Un comentario a Jn 10,27-30 (Cuarto domingo de Pascua, 17 de abril de 2016)
Leemos hoy unos pocos versículos del capítulo 10 de Juan, que forman parte de una fuerte polémica entre Jesús y las autoridades de su pueblo, que muy pronto le matarían, porque no quisieron reconocerlo como Mesías.
Ante la oposición tenaz de aquellos “falsos pastores”, que, como denunciaba ya el profeta Ezequiel, pensaban en sí mismos más que en el pueblo, Jesús afirma que “sus ovejas” reconocen su voz y entre él y los suyos se establece una alianza irrompible de vida eterna.
Tengo un amigo ciego que, cuando voy a visitarlo, incluso después de mucho tiempo, me reconoce enseguida, apenas lo saludo desde lejos. Es que él, más que mis palabras, reconoce el timbre de mi voz, mi manera de hablar. Apenas me oye, mi voz encuentra un eco en su memoria y él me reconoce y me acoge como a un amigo. De hecho, mi timbre de voz denota mi personalidad y mi historia, mucho más que las palabras con las que, frecuentemente, pretendo esconder la verdad de mí mismo. Lo mismo sucede –dice Jesús– entre él y “los suyos”.

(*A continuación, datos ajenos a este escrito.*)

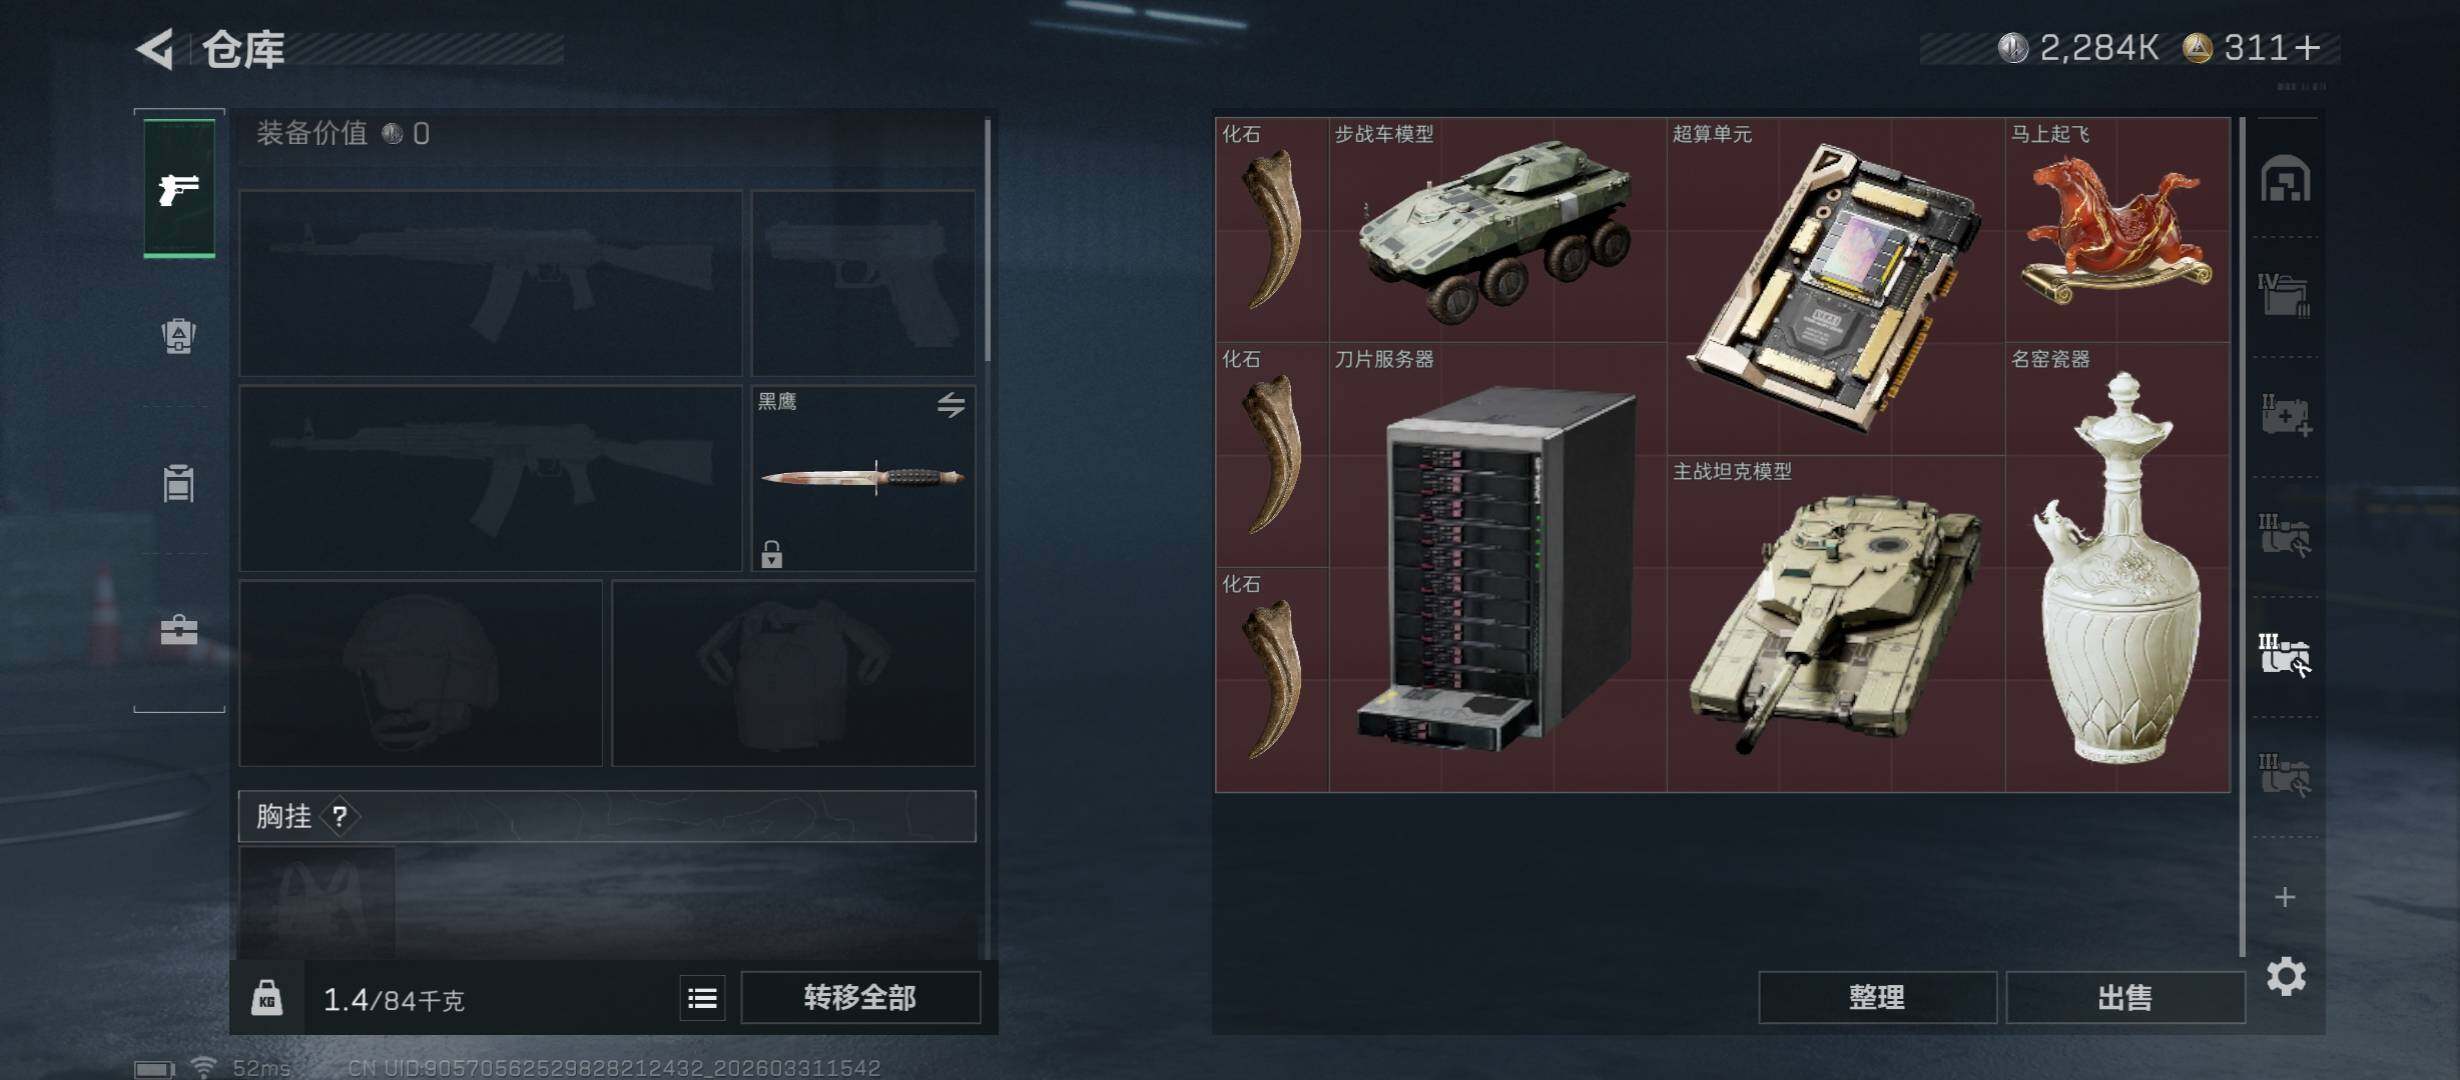The height and width of the screenshot is (1080, 2460).
Task: Open warehouse settings gear icon
Action: [x=2286, y=976]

A veces pensamos que debemos convencernos –o convencer a otros– de la verdad religiosa. Pero no se trata de convencer a nadie, porque la belleza, la verdad y el bien se reconocen por sí mismos. Los que son sinceros ante Dios, los que tienen un corazón puro y abierto, al escuchar la voz de Jesús, lo reconocen como el pastor que les lleva a la verdad, al amor, al perdón, a la generosidad y se corresponde con sus deseos más profundos, inscritos en su ADN espiritual. No les hacen falta muchas más explicaciones: La voz de Jesús encuentra en ellos un eco, se saben del “mismo rebaño”, se reconocen como hijos de Dios. Por eso entre ellos se establece una sintonía, una alianza, una amistad que es la base de la vida eterna, la vida de Dios.
Por el contrario, aquellos que han recubierto su corazón de orgullo, vanidad o mentira, no encuentran dentro de sí mismo el eco de la voz del Buen Pastor y lo rechazan.
Esto lo cuenta en pocas palabras Etty Hillesum, una conocida judía holandesa, muerta en Auschwitz en 1943. Era una joven atea, que llevaba una vida bastante confusa, pero a un cierto momento decide acompañar libremente a los judíos encarcelados, para ayudar en lo que pueda. Un día siente la necesidad de arrodillarse porque reconoce el eco de Dios en su interior. Así lo escribe en su Diario:
“26 de agosto (1941), martes tarde. Dentro de mí hay un manantial muy profundo. Y en este manantial está Dios. A veces logro alcanzarlo, pero más frecuentemente está cubierto de piedras y arena: en aquel momento Dios está sepultado, hay que desenterrarlo de nuevo”
(Diario, 60; Citado por el Card. Ravasi, L’Osservatore Romano, 17 de enero 2013).
¿Descubro el manantial que hay en lo profundo de mí mismo? ¿Hay demasiada basura tapándolo? ¿Están mis oídos y mi corazón suficientemente limpios para reconocer la voz del Buen Pastor?
P. Antonio Villarino
Madrid
Es verdad. Lo que nos preocupa el número. Que pocos somos, que poca gente viene a la celebración, etc, etc. Los pocos o muchos que somos o acudimos, lo que nos debe preocupar es el reflle¡jo que damos de la Vedad y la Vida que nos sustenta y anima. No hace falta palabras, solo SER. Como Aquel que le dijo a Moisés: “Yo SOY”.